Single by the Pussycat Dolls

from the album PCD
- B-side: "We Went as Far as We Felt Like Going"
- Released: September 25, 2006
- Studio: Record Plant (Los Angeles)
- Genre: Post-disco
- Length: 3:39
- Label: A&M; Interscope;
- Songwriters: Rich Harrison; Nicole Scherzinger; Kara DioGuardi; Vanessa Brown;
- Producer: Rich Harrison;

The Pussycat Dolls singles chronology
| "Buttons" (2006) | "I Don't Need a Man" (2006) | "Wait a Minute" (2006) |

Music video
- "I Don't Need a Man" on YouTube

= I Don't Need a Man =

2006 single by the Pussycat Dolls

"I Don't Need a Man" is a song recorded by American girl group the Pussycat Dolls for their debut studio album, PCD (2005). It was written and produced by Rich Harrison, with additional writing from Nicole Scherzinger, Kara DioGuardi, and Vanessa Brown. The song was released as the fifth single from the album on September 25, 2006, by A&M Records and Interscope Records. Musically, it draws from 1980s music and includes elements of dance, pop, and R&B. Inspired by Destiny's Child's "Independent Women Part I" (2000), the song is a post-disco that features feminist themes and rejects objectification and co-dependency, while part of the chorus alludes to masturbation. It has been compared to works by Beyoncé and Inner City.

"I Don't Need a Man" was met with a warm reception from music critics for its catchiness, themes, and sound. Commercially, it gave the Pussycat Dolls fifth consecutive top-ten single in Australia, Belgium, Ireland, the Netherlands, New Zealand, and the United Kingdom. Over the years, the song has appeared on lists of the best feminist songs and best songs about masturbation by various publications. The song's accompanying music video, directed by Chris Applebaum, highlights the group members' femininity, and was compared to the film Grease (1978) by member Ashley Roberts. Retrospectively, critics have noted the song's influence on recordings by artists such as Beyoncé.

Pointing data for screenshots:

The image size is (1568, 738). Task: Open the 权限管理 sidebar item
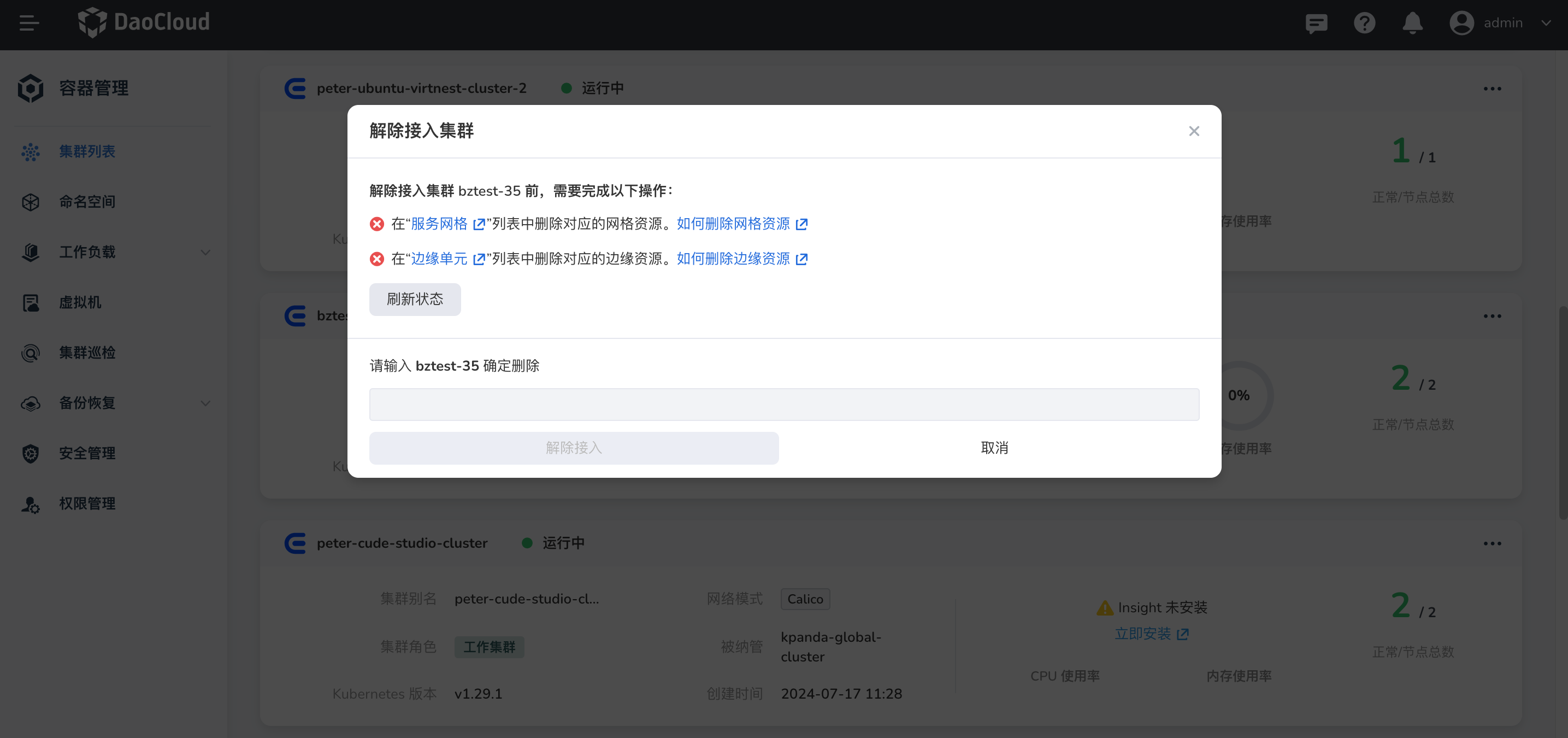click(x=87, y=503)
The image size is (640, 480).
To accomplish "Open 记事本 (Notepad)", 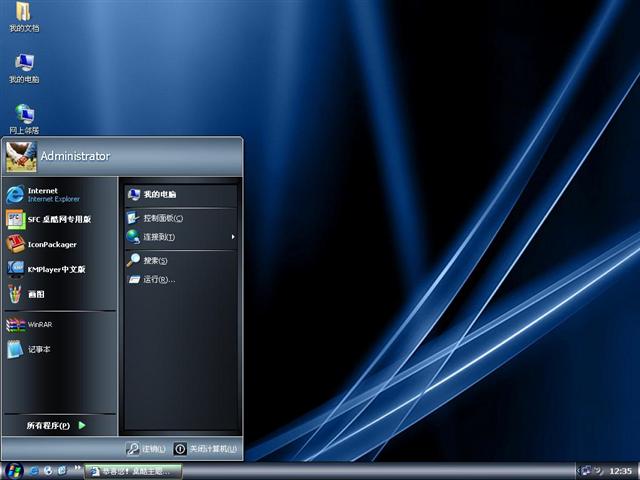I will (x=38, y=349).
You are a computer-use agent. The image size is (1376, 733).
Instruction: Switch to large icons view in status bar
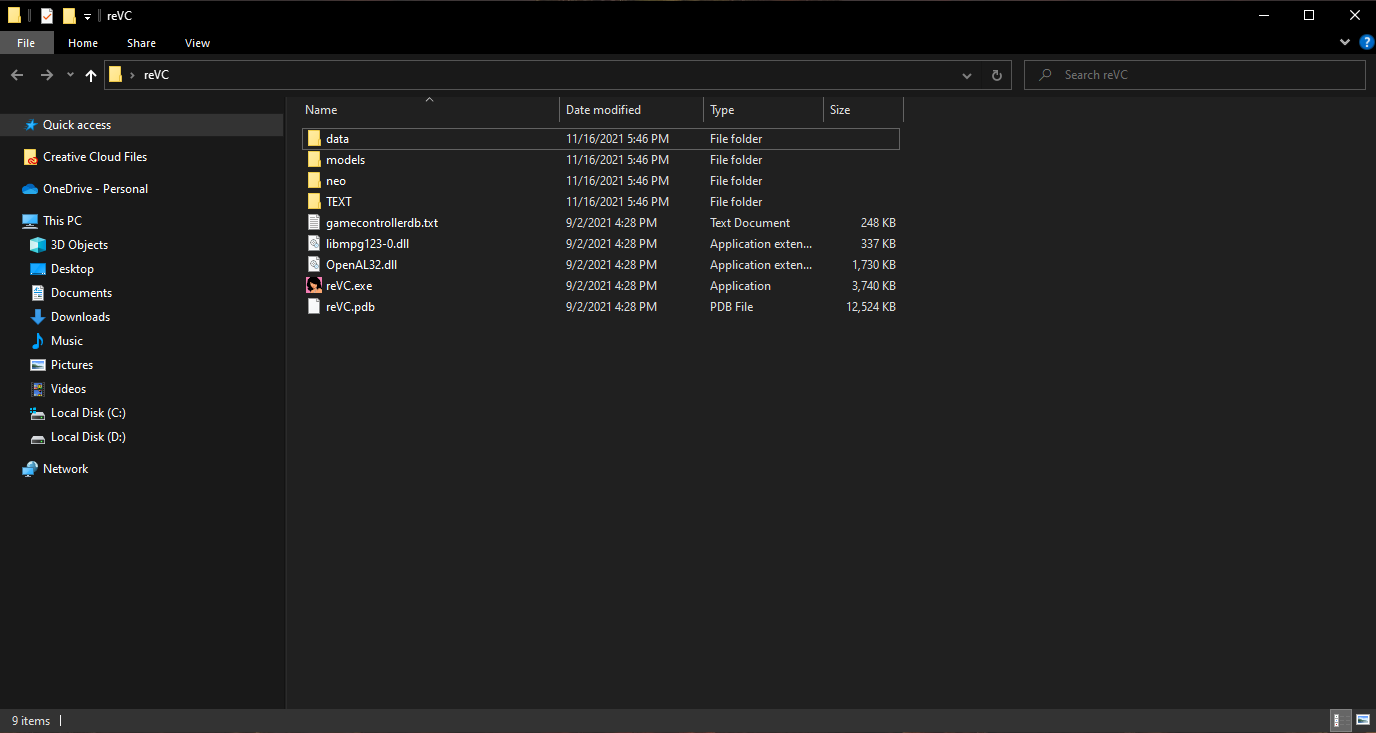[1362, 720]
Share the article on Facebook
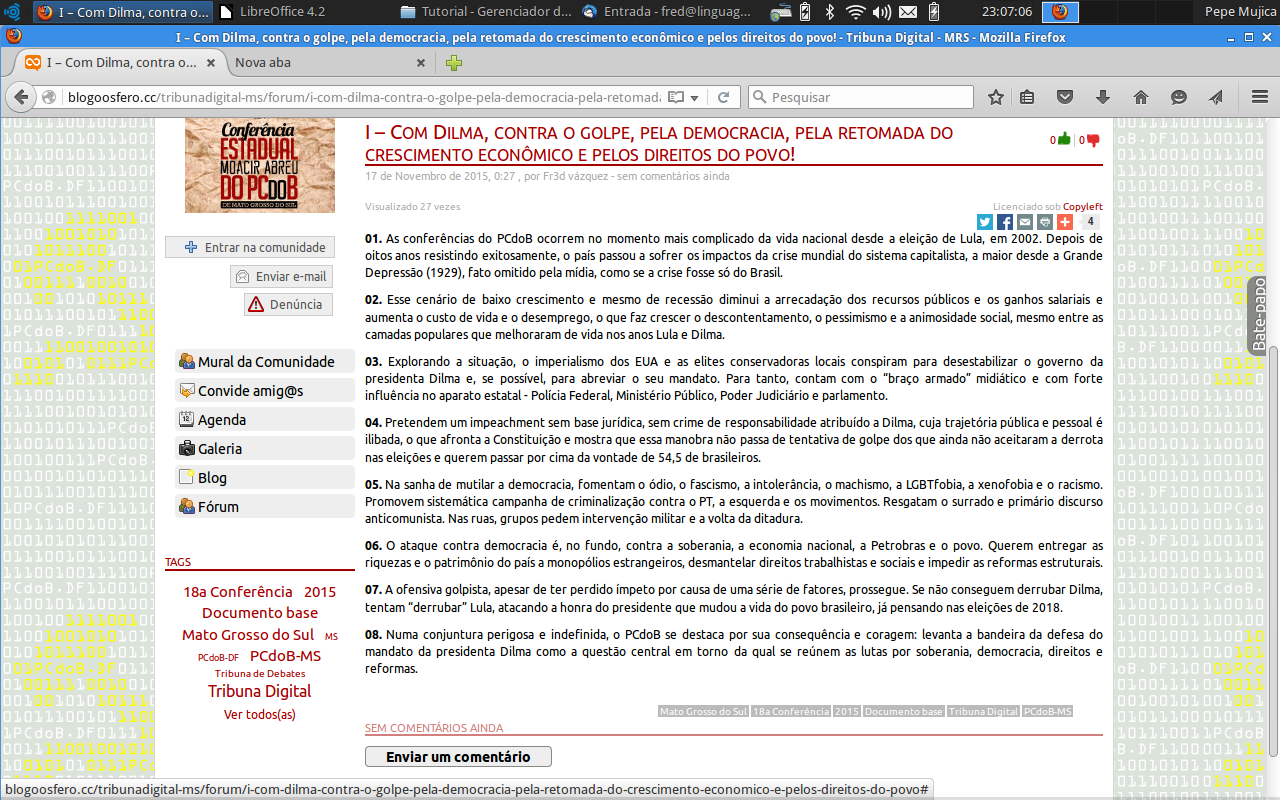The image size is (1280, 800). (x=1005, y=222)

Complete the following:
**1.** Answer these questions from the article on "I Don't Need a Man":
(a) In which studio was the song recorded?
(b) Which Pussycat Dolls single comes right after it in the chronology?
(c) Who directed the song's music video?
**2.** Write down the part of the article on "I Don't Need a Man" starting with "2006 single by" and going on through "and Inner City.".
**3.** Write what comes next in the article on "I Don't Need a Man", picking up after its last sentence.
The pointing data has nothing to do with what is asked here.

Replies:
**1.**
(a) Record Plant (Los Angeles)
(b) "Wait a Minute"
(c) Chris Applebaum

**2.**
2006 single by the Pussycat Dolls

"I Don't Need a Man" is a song recorded by American girl group the Pussycat Dolls for their debut studio album, PCD (2005). It was written and produced by Rich Harrison, with additional writing from Nicole Scherzinger, Kara DioGuardi, and Vanessa Brown. The song was released as the fifth single from the album on September 25, 2006, by A&M Records and Interscope Records. Musically, it draws from 1980s music and includes elements of dance, pop, and R&B. Inspired by Destiny's Child's "Independent Women Part I" (2000), the song is a post-disco that features feminist themes and rejects objectification and co-dependency, while part of the chorus alludes to masturbation. It has been compared to works by Beyoncé and Inner City.

**3.**
== Background ==

The Pussycat Dolls originated as a burlesque dance ensemble founded by choreographer Robin Antin in 1993. Over the years, the troupe gained popularity which resulted in Antin striking a deal with Jimmy Iovine—then president of Interscope Geffen A&M Records—to develop the Pussycat Dolls into a brand and create a pop girl group, with Iovine assigning the project to producer Ron Fair. Iovine considered the Pussycat Dolls as one of the "label's high-priority projects" and began enlisting various producers and songwriters to "ensure [a] maximum radio friendl[y]" sound for the debut album, PCD (2005). Amongst the recruits, Rich Harrison wrote and produced "I Don't Need a Man". Additional songwriters include, lead singer Nicole Scherzinger, who assumed the majority of the vocals and is the only member of the group to have songwriting credits on their album, Kara DioGuardi, and Vanessa "VV" Brown. Brown was hired by Fair to record backing vocals for the group's album. During one session, she unintentionally wrote the song's middle-eight while improvising the improvising bassline. Brown was surprised her contribution was kept. Fair provided additional and vocal production for the song. Tal Herzberg engineered and used Pro-Tools for the track. Further engineering was carried out by Scotty Beats, JD Andrew, Mike Hogue, and Mike "Angry" Eleopoulos. Peter Mokran mixed "I Don't Need a Man" at the Record Plant studios in Los Angeles. Member Ashley Roberts first confirmed on the group's website that "I Don't Need a Man" would be released as the fifth single in Europe.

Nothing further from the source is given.